Argentine president names YPF leader
BUENOS AIRES, Argentina – Argentina officially recovered its leading energy company from private control on Friday as President Cristina Fernandez signed her expropriation measure into law and named a youthful Argentine as its chief executive.
The country's leading politicians and all her top appointees gave her a standing ovation as she signed the measure sealing the fate of Repsol. The Spanish company now has little chance of seeing the $10.5 billion it says its shares in YPF SA are worth until years of legal battles are resolved, if then.
She praised congress for overwhelmingly approving the takeover, and called it an affirmation of Argentine sovereignty that is far more important than any party differences.
"We want an YPF with an absolutely professional profile," Fernandez added, describing her search for Argentines with deep experience in the global oil industry to run the company.
Her choice: Miguel Galuccio, an Argentine engineer who left YPF after Repsol bought it in the 1990s and rose through the ranks of Houston, Texas-based oil services giant Schlumberger Ltd.
She stumbled slightly in pronouncing Galuccio's name and then urged him to stand up from front-row his seat alongside Axel Kicillof, the economist she appointed to root through YPF's books for clues to its true worth. Both represent the future, she said.
"These are young men who want to take on historic challenges, to take responsibility for them and make sure that government is part of the solution," she beamed.
Galuccio resigned as president of Schlumberger's production management division in London and told his staff he was returning to Argentina on April 16, the same day Fernandez decreed the YPF takeover, the daily Ambito Financiero newspaper reported.
"Miguel seems like a good choice to lead the new YPF," Stephen Ellis, a senior equity analyst who follows Schlumberger for Morningstar, Inc., told The Associated Press on Friday.
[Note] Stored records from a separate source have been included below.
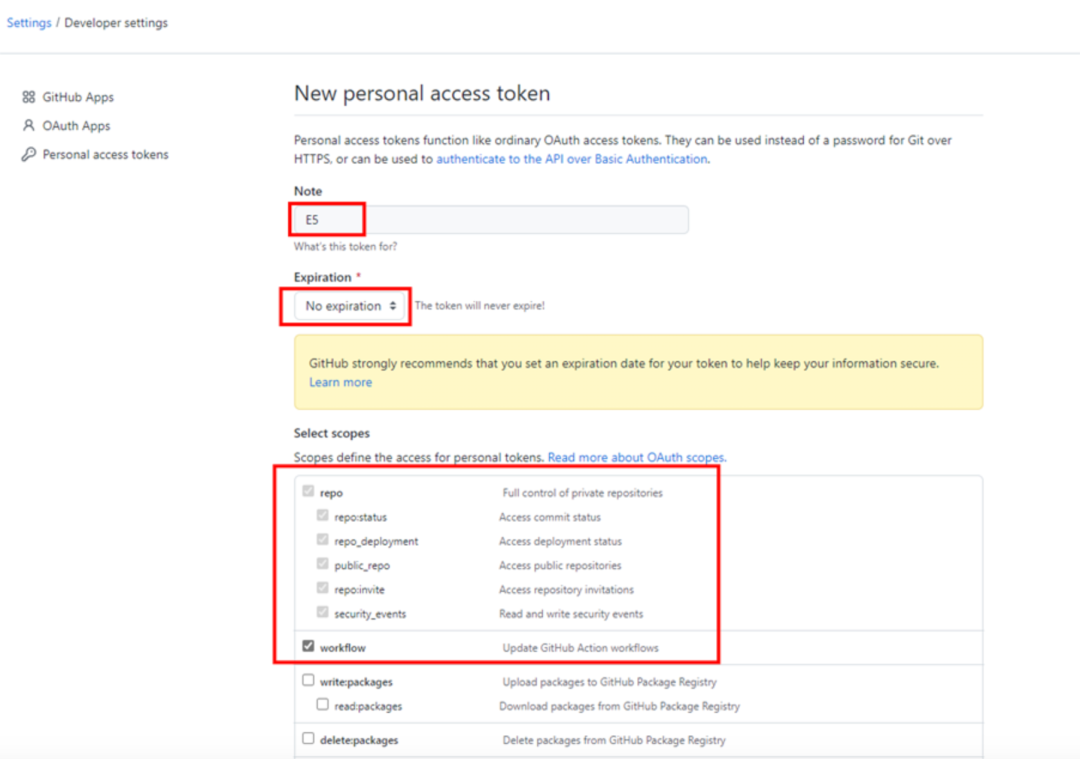Viewport: 1080px width, 759px height.
Task: Click into the Note text field
Action: 490,220
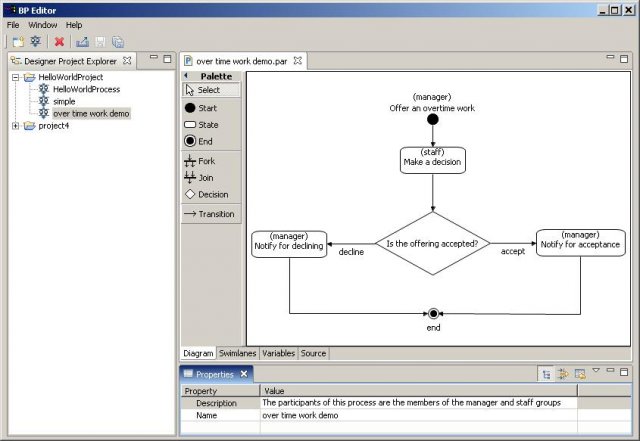
Task: Click the red delete X toolbar icon
Action: [59, 42]
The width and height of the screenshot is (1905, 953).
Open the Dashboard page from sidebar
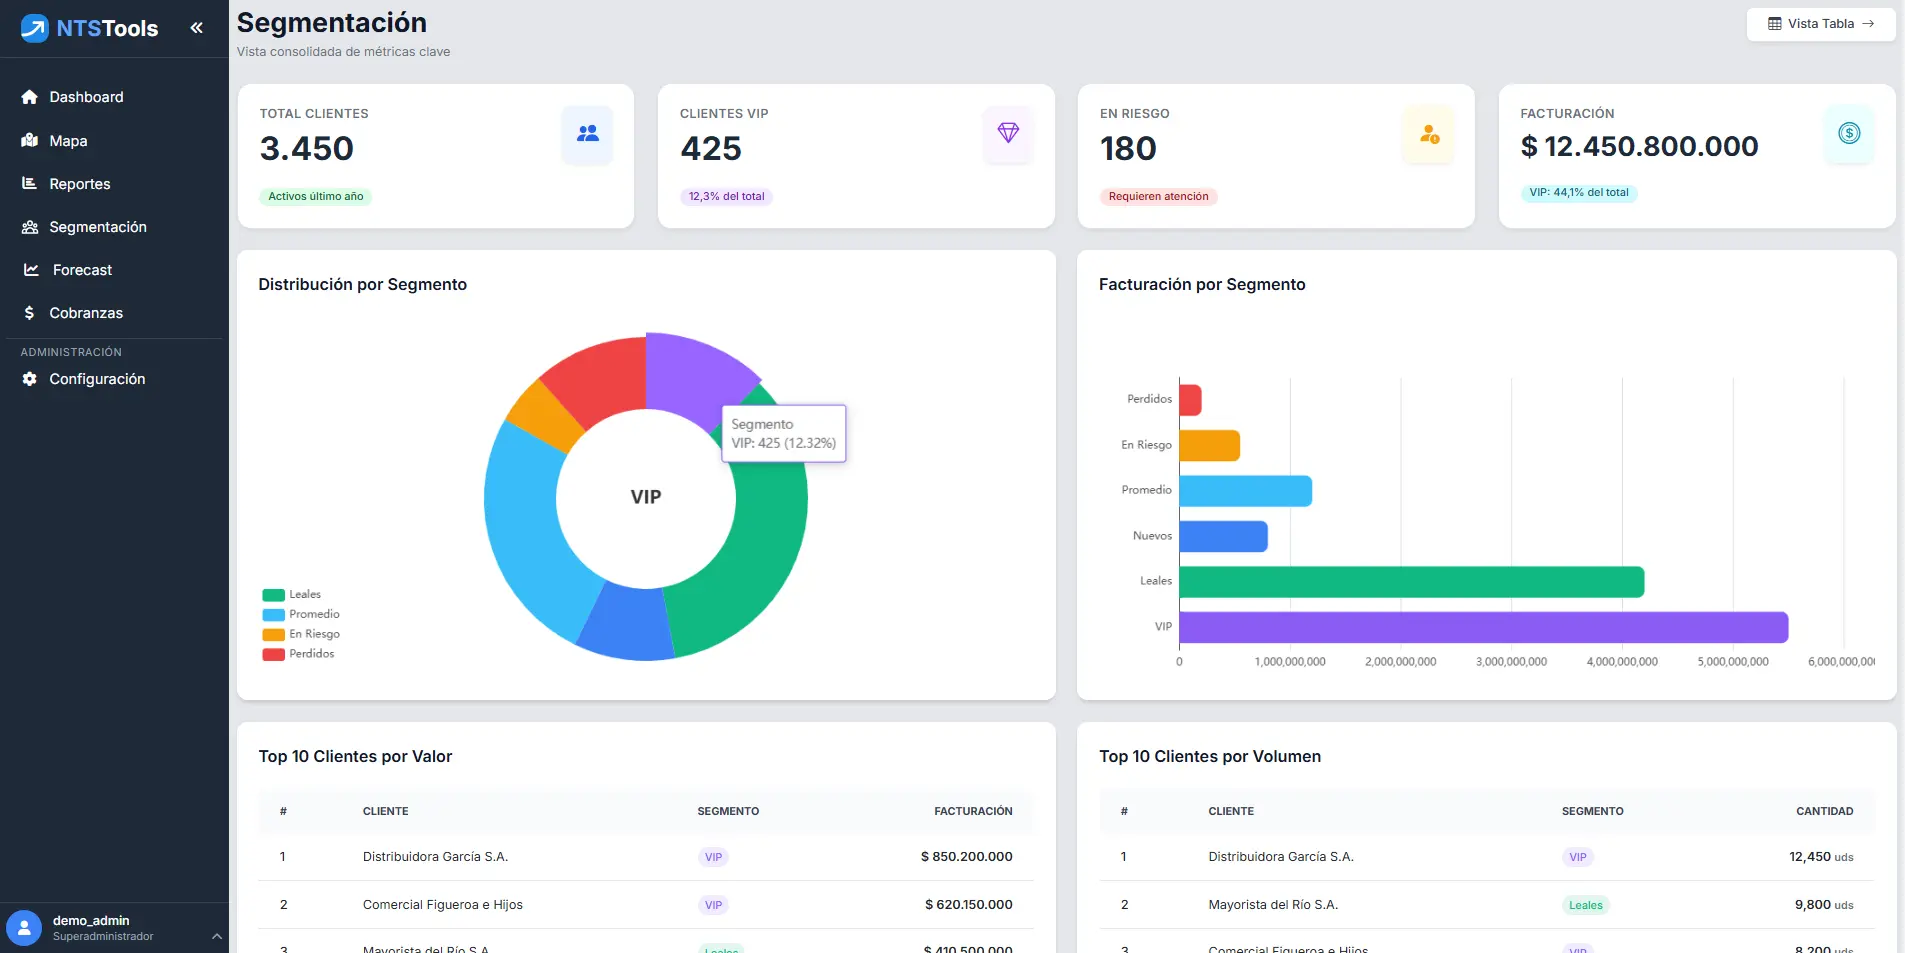pyautogui.click(x=86, y=97)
"I'm not condoning Argentina's nationalization of YPF, which is a bad thing, but Miguel is a reasonable choice for the role," since his unit operates in ways that are "pretty similar to running a regular oil and gas company," Ellis said.
The markets seemed to agree: YPF shares rose 8.5 percent to close at $15.35 Friday on the New York Stock Exchange after Galuccio's pending appointment was reported.
Still, Galuccio has just turned 44, and taking over the executive offices of Argentina's largest company is a big jump from division president of an oil industry services provider. His immediate challenge is recruiting more experts to help. A shareholder assembly will be held July 4 to approve the management team.
There are other Argentines with more experience in the top rungs of major oil companies, but "the issue is if they want to work for the government," said Gustavo Calleja, who was deputy energy secretary under Argentine President Raul Alfonsin.
Simply taking Repsol's shares without paying compensation in advance has prompted waves of criticism from Spain, the European Union, the United States and even some Latin American leaders.
But Fernandez said that "in a complex world, in a world that's almost hostile, we are committed to keep working amid all these competing interests for the good of the people."
Argentines can be hard to deal with, she acknowledged.
"We aren't an easy people. We can be difficult. But we are a people with a tremendous capacity to make the most of our resources," she said. "That's why we take on these tough challenges."
Calleja said the challenges include:
— Argentina has the world's third largest shale reserves, after China and the U.S., and yet needs billions of dollars in new investments to begin to exploit them.
— Despite being Argentina's biggest energy player, the company manages just 30 percent of the country's reserves; the rest is controlled by multinationals which, like Repsol, have been slow to exploit domestic production.
— YPF has the technical capacity to increase production, but nowhere near the level of Petrobras or other industry heavyweights.
Fernandez suggested that quickly raising consumer prices to make production more profitable remains a political non-starter.
Instead, she urged oil companies to make long-term commitments to Argentina. "No one wants to lose money, but again, profits need to be reinvested so that the economy can steadily grow in an unstable world," she said.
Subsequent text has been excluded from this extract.